TRP - TRP format is a container format that encapsulates packetized elementary streams and other data.


TS - A kind of MPEG Transport stream which is a communications protocol for audio,video, and data which is specified in MPEG-2 Part 1, Systems (ISO/IEC standard 13818-1).Its design goal is to allow multiplexing of digital video and audio and to synchronize the output.TS format is a container format that encapsulates packetized elementary streams and other data.



VOB - All DVD movies are stored in on a DVD video disc in so-called VOB files. VOB files usually contain multiplexed Dolby Digital audio and MPEG-2 video. VOB files on a DVD are numbered as follows: vts_XX_y.vob where XX represents the title and Y the part of the title. There can be 99 titles and 10 parts, although vts_XX_0.vob does not contain any video, usually just menu or navigational information. You can find them on a DVD video disc in a subdirectory labeled VIDEO_TS (all upper case).

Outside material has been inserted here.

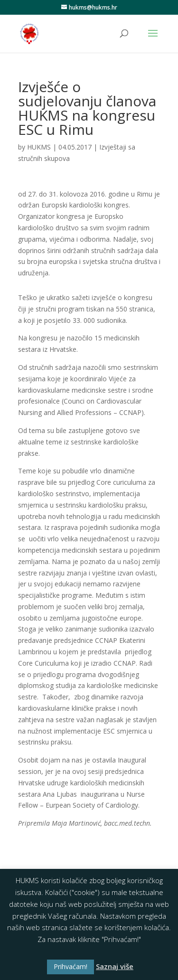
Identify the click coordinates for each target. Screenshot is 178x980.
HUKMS (39, 147)
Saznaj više (114, 966)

WAV - (WAVE), short for Waveform audio format, is a Microsoft and IBM audio file format standard for storing audio on PCs. It is the main format used on Windows systems for raw audio. The most common WAV format contains uncompressed audio and uncompressed WAV files are quite large in size, so, it has declined in popularity. WAV files are probably the simplest of the common formats for storing audio samples. Unlike MPEG audio and other compressed formats, WAVs store samples "in the raw" where no pre-processing is required other that formatting of the data. The WAV file itself consists of three "chunks" of information: The RIFF chunk which identifies the file as a WAV file, The FORMAT chunk which identifies parameters such as sample rate and the DATA chunk which contains the actual data (samples).


WMA - (Windows Media Audio) is an audio data compression technology developed by Microsoft. It can be played by Windows Media player, RealPlayer, Winamp, Windows Movie Maker, and the Microsoft Zune media management software supports most WMA codec. Its audio quality is better than mp3 when the bitstream is below 128kbps, but won't get much improvement when the bitstream gets higher.


WMV - Windows Media file with Audio and/or Video (WMV): You can use a WMV file either to download and play files or to stream content. The WMV file format is similar to the ASF file format.


XviD - is an ISO MPEG-4 compliant video codec. It's not a product but an open source project which is developed and maintained by people around the world.